In order for the words to be moved automatically during the next compilation (point 2), at least one of points 3 or 4 must also be activated.

Examples:

The numerical values in the screenshot have the following effects:

Point 1: If "FastInnoLab" has been ignored three times for an author, the "unknown" rule will no longer output any messages for this word for this author only. However, messages are still output for another word (e.g. QuickInnoLab). Colleagues will also see messages for this word. This effect is active immediately. The author will therefore no longer see any messages for this word in a longer text.
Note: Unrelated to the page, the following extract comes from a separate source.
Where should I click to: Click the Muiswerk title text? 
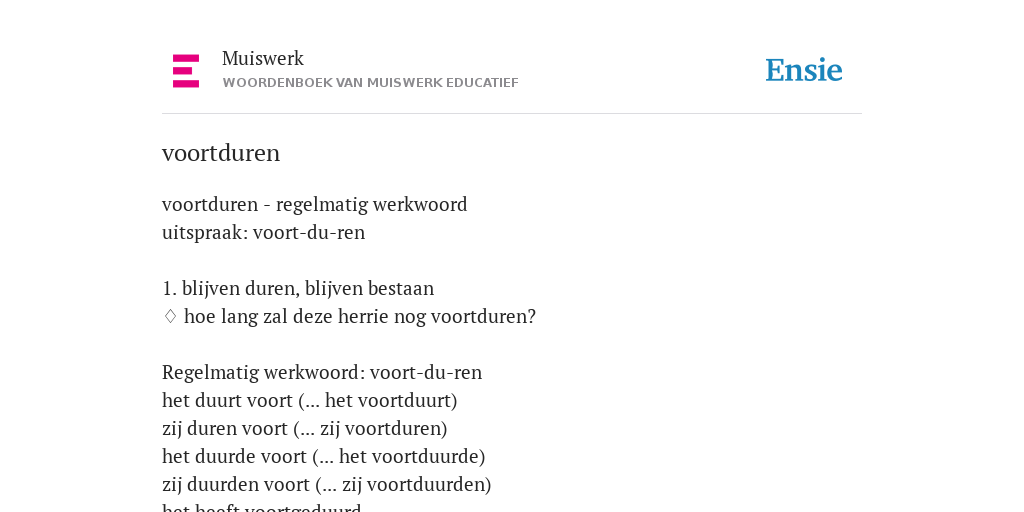click(263, 59)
Points 3 and 4: If the message for the word FastInnoLab has been ignored a total of at least five times by at least three different authors, it will be transferred to the user dictionary during the next compilation. This can mean One author has ignored the message three times, two colleagues once each. Or five authors have each ignored the message once. Even if an author ignores the message ten times, the word is not automatically adopted unless other authors also ignore the message.

Tips

Make it a habit to check the training data regularly. This shows you which adjustments in the user dictionary can be useful.

If you transfer words to the user dictionary, you should - as usual - enrich them with linguistic data (case variants, information on genus and semantics). This affects the accuracy with which the word is recognized and treated in the context of future texts. Don't forget to make these adjustments, especially during automatic transfer.

When configuring the training data, we recommend that you do not leave any counter at 1. This prevents the automatism from being activated even if a message has been inadvertently ignored.
Settings 3 and 4 in the Configure training data dialog box do not have to be active at the same time. However, we recommend that you always activate at least point 3. This will also prevent accidental actions.

The training data - if configured - is automatically applied during the next compilation. This is usually the nightly TermSync. Start a manual compilation if you want the training data to be immediately available in the user dictionary.

Check the training data regularly, even with automatic configuration, in order to be able to adjust the counters.